The city government of Shanghai is planning to make more environment-friendly areas.

A recent World Bank report said that China will replace the U.S. and take the number one spot of being the number one economic power this year. 

The World Bank's International Comparison Program suggested that China's economy would outperform the U.S. and become the world's biggest economy. The report used the Yuan's purchasing power and said it is stronger than what was reflected by exchange rates. 

The Bank's report puts China's gross domestic product (GDP) at 87 percent, which is the size of the U.S. economy by the end of 2011. 

The report also projected that China's purchasing power parity (PPP) will go beyond that of the U.S. late this year. 

However, the World Bank's report stated that there are limits to the methodology they used for the study. For instance, it categorically stated that PPPs are statistical estimates and can still be subject to errors. 

The report also said that PPP as a metric should be treated carefully and must be seen only as approximates to the true value of what it's trying to measure. 

"PPPs should not be used as indicators of the under- or overvaluation of currencies," the World Bank report stated. 

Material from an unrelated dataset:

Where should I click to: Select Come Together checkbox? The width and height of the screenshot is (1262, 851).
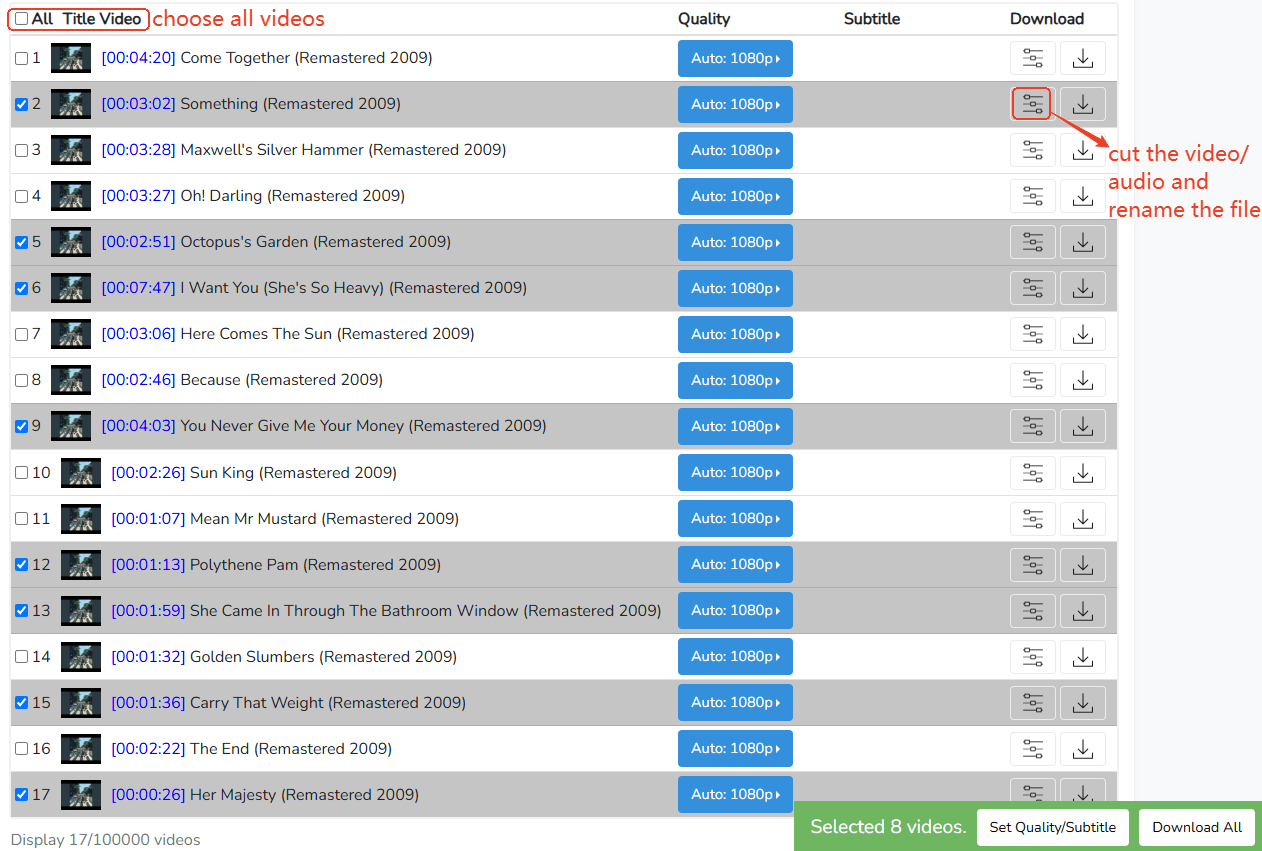tap(22, 59)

Apart from China, the report identified five largest middle income economies, which include India, Russia, Indonesia and Mexico. These economies account for 32.3 percent of the world's GDP. 

For bigger and more prosperous countries, which the bank classified as "high income economies," the six largest are the U.S., Japan, Germany, France, the United Kingdom and Italy. These largest high income economies account for 32.9 percent of the global economy. 

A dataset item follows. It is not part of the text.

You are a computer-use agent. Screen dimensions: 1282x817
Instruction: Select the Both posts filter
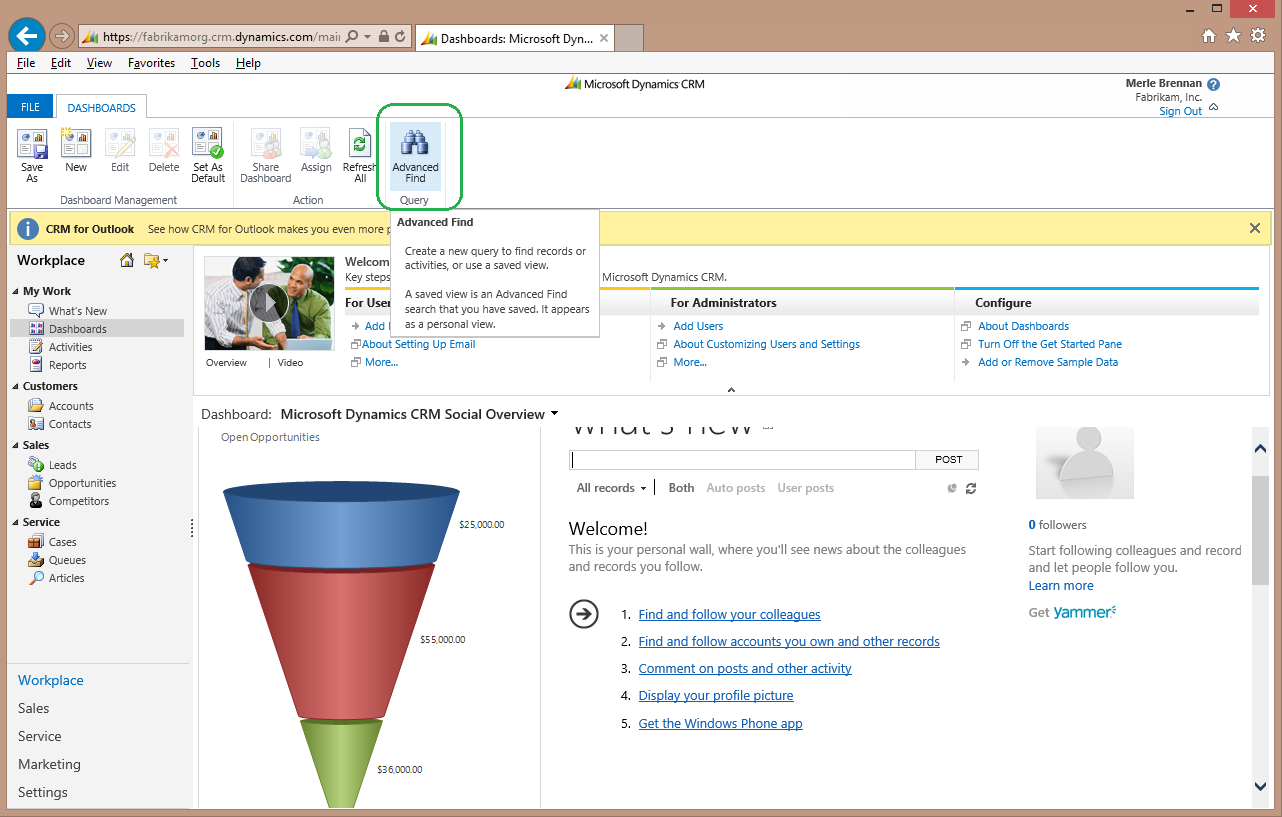681,488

In another report, the Guardian said that "this could be the century of the Chinese consumer" noting the supercharged purchasing power Chinese consumers have. More Chinese consumers are spending exorbitantly in some of the biggest retail names in the West.  

It reported that retail sales have been better that continues to boost Beijing's hopes that its citizens' consumer spending will continue to move upwards. 

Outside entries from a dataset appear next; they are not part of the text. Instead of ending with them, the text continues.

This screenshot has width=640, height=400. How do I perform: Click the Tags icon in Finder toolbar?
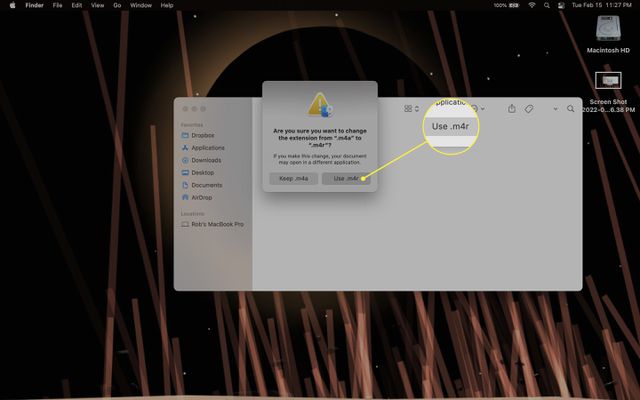(529, 108)
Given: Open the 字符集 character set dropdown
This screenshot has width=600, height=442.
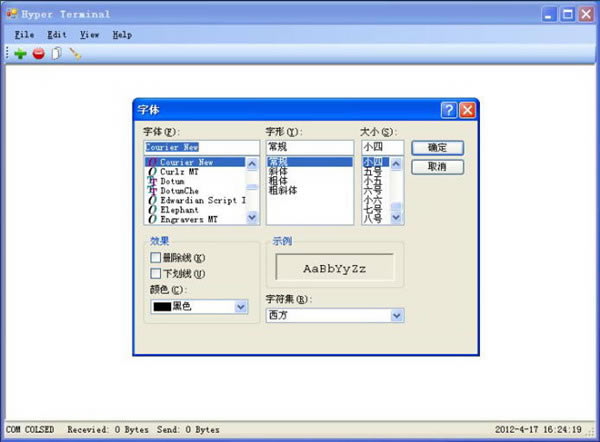Looking at the screenshot, I should tap(397, 315).
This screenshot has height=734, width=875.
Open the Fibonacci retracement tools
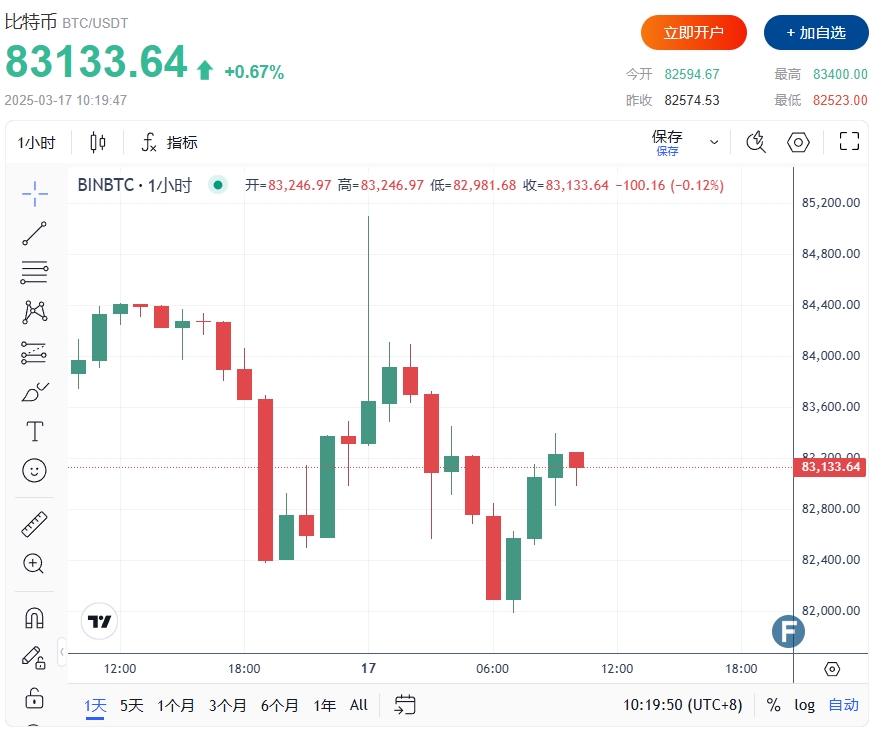pos(35,272)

However, Chinese authorities have not welcomed the World Bank findings positively. In fact, China's Bureau of Statistics is disputing the report and said that the calculation has constraints. 

Experts from the country said the report doesn't reflect the reality of the Chinese economy. Professor Ren Ruoen of Beihang University said using PPP as an indicator compares two countries' GDP in expenditure terms with the same or similar consumer spending preference. 

Ren pointed out that using PPP could sometimes be difficult to find similar products in different countries.